Where does someone begin to list things they are grateful for? The obvious answers, of course - health, happiness, family. But let's get more specific and a little bit more personal.
I'm grateful for my grandmother who pieced quilt tops, even though she wasn't all that domestic by nature. And grateful that those tops were quilted by a good country woman named Mrs. Abshire, so that I could spend my childhood snuggled under them - especially my favorite, a red and white turkey tracks design.

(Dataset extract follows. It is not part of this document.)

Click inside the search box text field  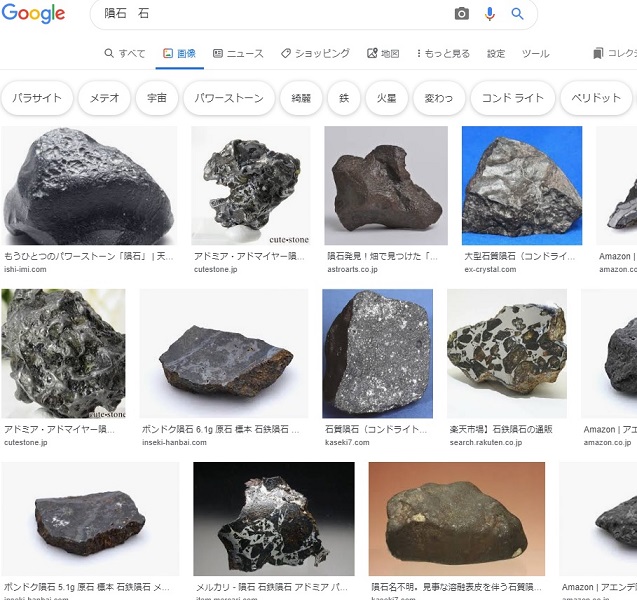coord(270,14)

I'm grateful for my mother who taught me to sew. This skill helped me make all my clothes in high school (and spend one of the most boring semesters in my life in home economics class, watching other freshman girls struggling over the construction of the simplest shift dress in history) and for many years after. Sewing has been a life skill, a hobby, a comfort, a creative outlet, a money-saver. It gives my nervous hands something to do. It has decorated my home and warmed my bed. I don't feel right unless I have a quilt top at some stage of construction.
I'm grateful for a husband who doesn't begrudge the money I spend on my hobby and appreciates and compliments my creations, who overlooks the threads that sometimes festoon the carpet when I'm on a sewing jag and finds the pins I drop on the kitchen floor before the cat does.

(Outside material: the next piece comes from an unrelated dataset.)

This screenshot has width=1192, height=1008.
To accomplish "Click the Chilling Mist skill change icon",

I'm grateful for all the cats who have paraded through my life, each distinctly different in personality and each giving me company and pleasure in his or her own way, even the ones who weren't the best pets in the world (an orange tabby named George comes to mind). You can learn a lot from a cat if you pay attention. If you earn their trust and affection, it's a big accomplishment. You can't bully or domineer a cat. You can't buy their love. A cat will never kowtow to you.

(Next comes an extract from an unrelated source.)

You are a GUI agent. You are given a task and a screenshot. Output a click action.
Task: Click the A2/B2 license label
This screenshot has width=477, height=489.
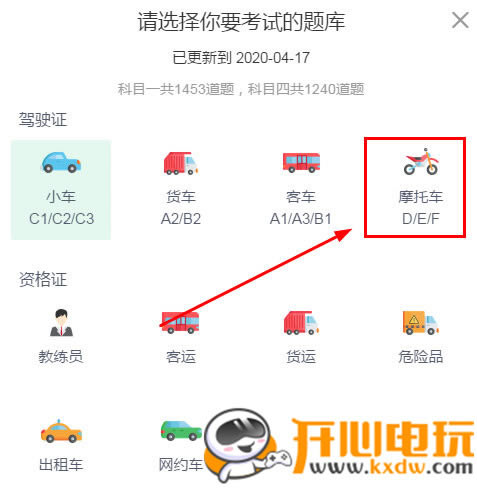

I'm grateful for all the tools the quilting industry has developed since I began this hobby. Rotary cutters, cutting mats and rulers that beat cardboard templates any day. Corrosion-proof basting safety pins for the times when a project gets sidelined, so you don't have to fight rust stains on your work when you return to the task. Easy-thread needles (now, there's a brilliant idea) for catching and hiding thread tails. I'm grateful for the vast array of fabrics available, almost any color or design you could want. And for quilt shops with their helpful, enthusiastic employees, usually quilters themselves, who will trudge the aisles to help you find just the right fabrics, even when you don't know what they are yourself.
I'm grateful, oh so grateful, for retirement so I can sew to my heart's delight, and for a retirement system at my former employer, so I could retire when I needed to and didn't have to work until I was decrepit. That's a big one nowadays. I watch with pain while people who never expected to be on the street lose their jobs (including my own niece, who is currently job-searching). I watch people try to live on Social Security and pitiful small pensions and give a prayer of thanks for my husband's and my circumstances.
I'm grateful for this house, even though I might grumble sometimes and would definitely like a dedicated sewing room. I understand what a good house it is, especially after I have company like last weekend, and have plenty of room for them - and multiple bathrooms to accommodate everyone in comfort! (That's a biggie - I grew up in a one bathroom house.) I'm especially grateful for my renovated kitchen, which serves me so well when I cook for company.
And I'm grateful for the blogging quilters of the world who let me have a peek into their creative and personal lives, who inspire, entertain and inform me. I want to wish them all a wonderful, happy, blessed holiday season.